The Queue Keeps Peaks Soft
The GPU is a serialized resource with a priority queue in front of it. When concurrent demand exceeds in-flight capacity, requests wait their turn — they don't fail, and the box doesn't tank.
Humans-in-chat outrank background work by design: indexing, batch summarization, persona renders, and the agent runtime all yield to live chat traffic, so a busy morning doesn't starve the people doing the asking. Peak load shows up as a few extra seconds of latency, never as a crashed appliance. The mechanism is the subject of [why heavy load means delays, not crashes](why-heavy-load-means-delays-not-crashes).
What Moves the Range
A handful of factors slide the comfort number along the ten-to-twenty (or beyond) range:
- Model size and quantization. A dense 70B model on one box serves fewer concurrent users than a 32B MoE; FP8, NVFP4, and 4-bit quantization buy more headroom per token. - Context length. Long retrieved contexts inflate the per-token KV cache and slow the batcher down. - Retrieval depth. Heavy use of the [knowledge graph and codebase RAG](how-factoryos-retrieves-the-right-context) eats GPU cycles before generation begins. - Background load. Scheduled flows on the Manifold, web-agent runs, and image generation share the box; their priority is lower than chat, but they exist. - Usage shape. Twenty people each asking a one-shot question per minute is light; five people running ten-thousand-token research threads is heavy.
A box that lives at the high end on one of these factors lands toward the low end of the headcount range. A box that lives at the low end on all of them lands toward the high end (or beyond).
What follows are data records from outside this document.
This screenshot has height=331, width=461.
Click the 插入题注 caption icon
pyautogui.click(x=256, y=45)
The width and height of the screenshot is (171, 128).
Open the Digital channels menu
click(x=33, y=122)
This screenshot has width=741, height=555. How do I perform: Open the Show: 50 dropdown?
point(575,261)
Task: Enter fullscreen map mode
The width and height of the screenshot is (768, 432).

Sizing Before You Talk to Us
The useful estimate before a consult is active users at peak, not just org headcount. Count the staff most likely to use AI inside any given fifteen-minute window — usually a fraction of total headcount — and assume each one is decoding maybe ten percent of that time.
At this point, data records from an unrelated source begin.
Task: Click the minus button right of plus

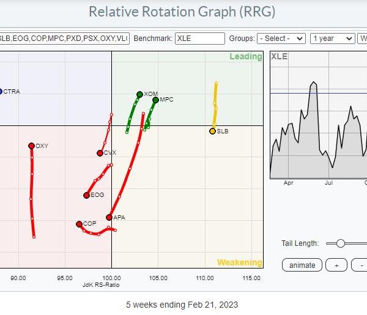Action: click(360, 265)
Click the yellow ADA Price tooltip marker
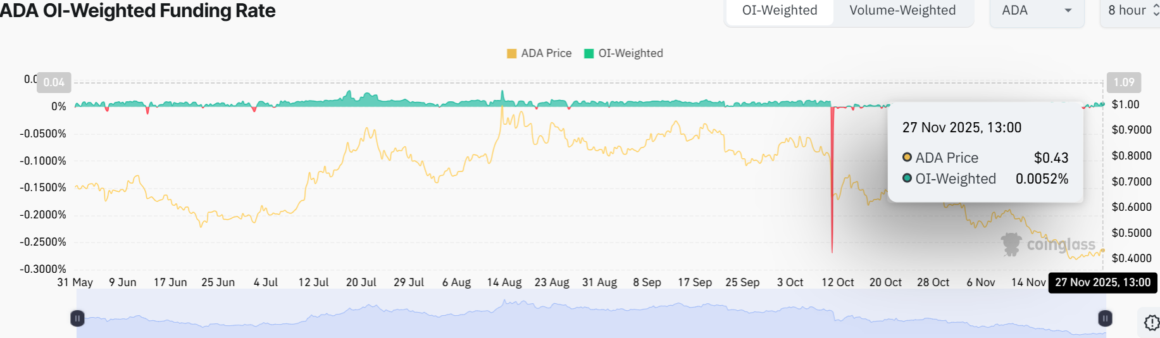The height and width of the screenshot is (338, 1160). pyautogui.click(x=907, y=157)
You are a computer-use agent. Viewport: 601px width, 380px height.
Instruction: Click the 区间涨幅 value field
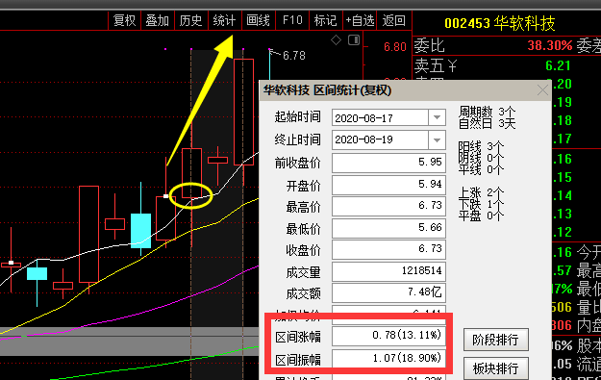coord(388,336)
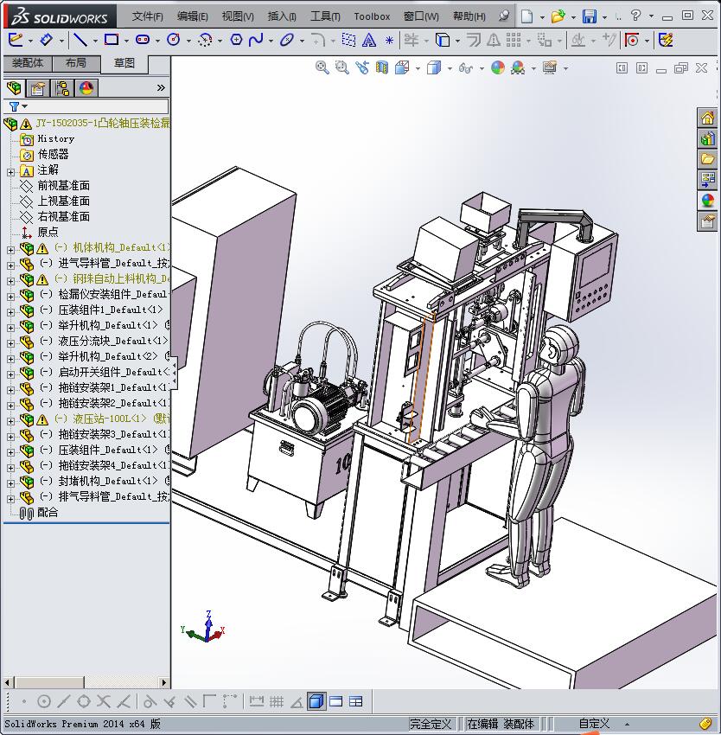
Task: Open the 工具(T) menu
Action: (325, 16)
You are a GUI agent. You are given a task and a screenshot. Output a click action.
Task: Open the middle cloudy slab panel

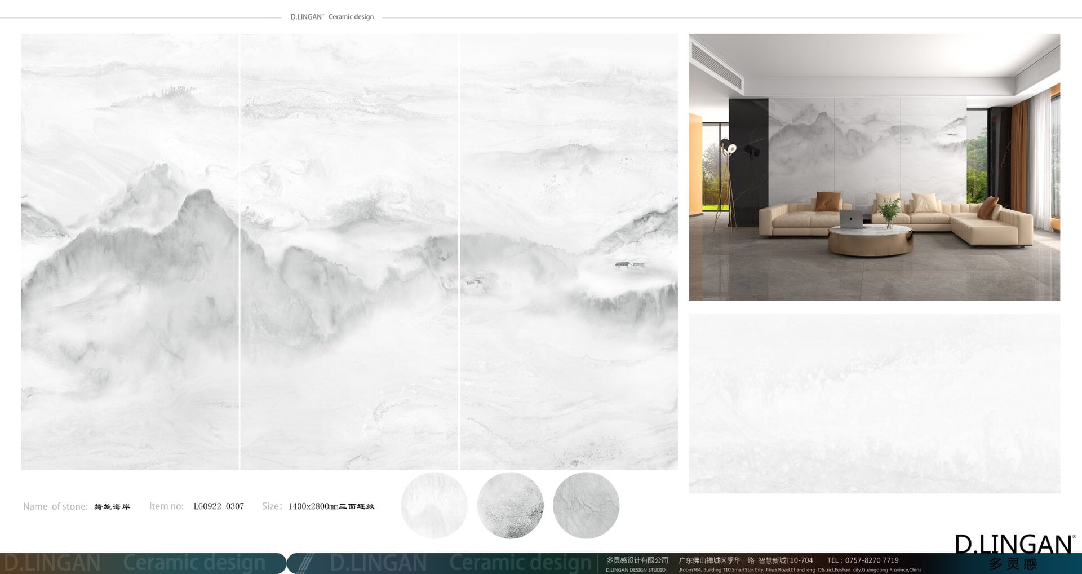(x=349, y=251)
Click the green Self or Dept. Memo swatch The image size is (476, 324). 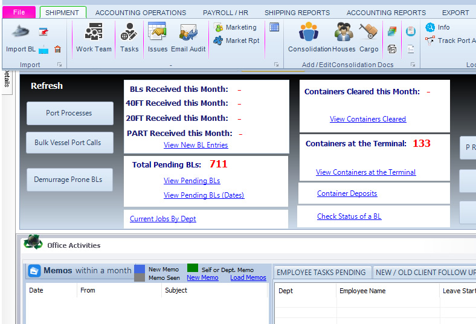pos(192,268)
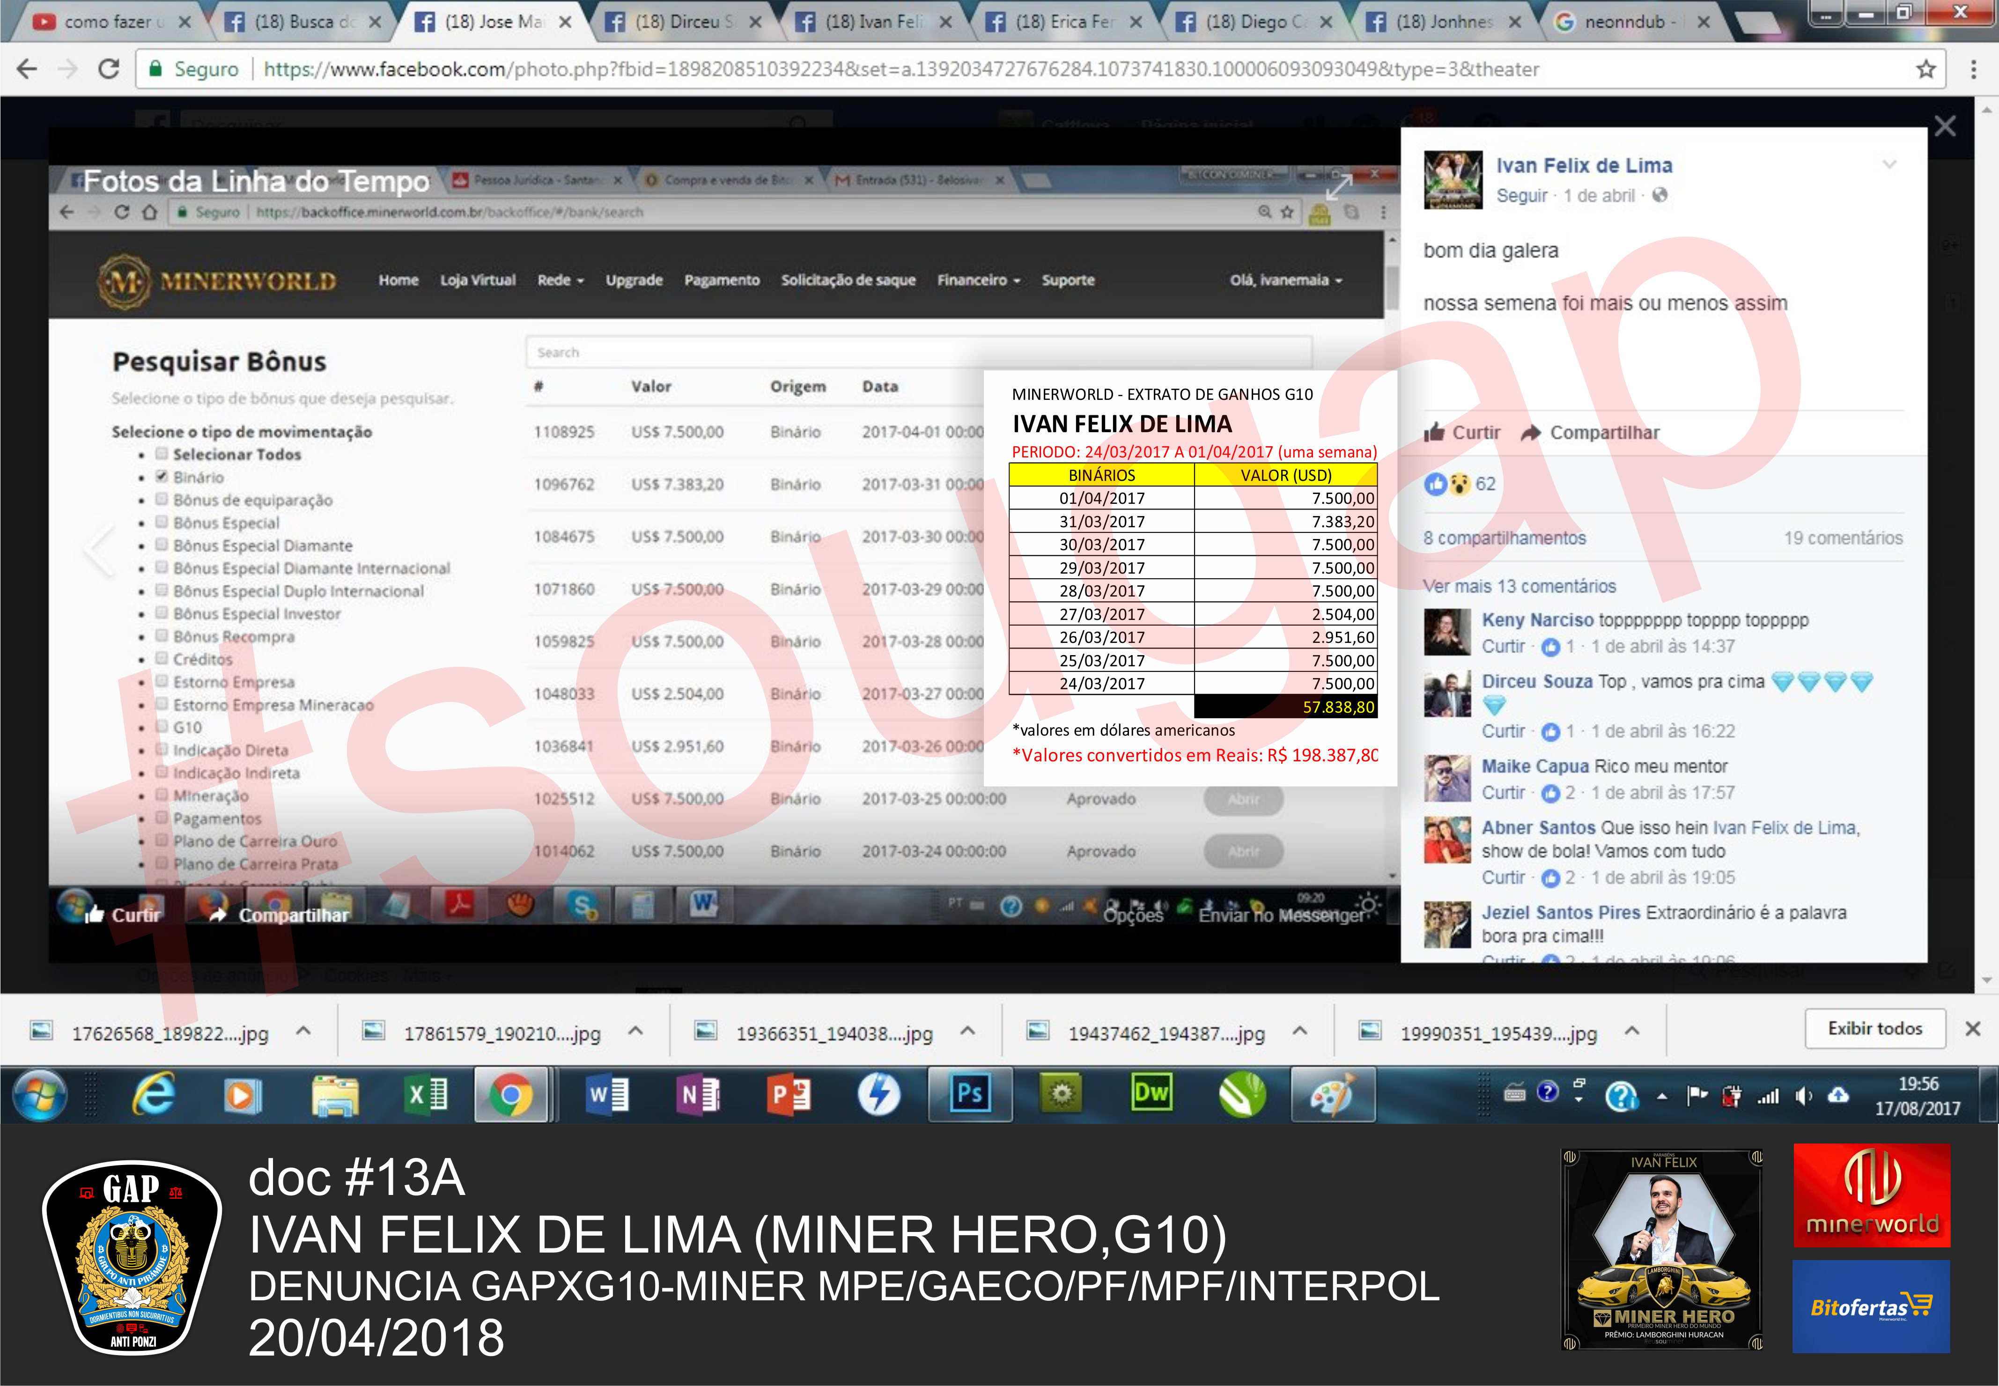
Task: Open post options chevron beside Ivan Felix
Action: (x=1889, y=165)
A team of forty knowledge workers typically lands at two to four simultaneous active chats. A team of a hundred lands at five to ten. A team of two hundred starts to brush the ceiling on a single Spark and is worth a conversation about either a larger GPU or a second box.
If the estimate sits comfortably under twenty active, one box is the starting hardware. Over twenty and the sizing conversation widens to a bigger GPU, horizontal scaling across multiple Sparks, or workload shaping — retrieval caching, smaller models for routine tasks, background-only nightly runs. Those are the questions the first call is for.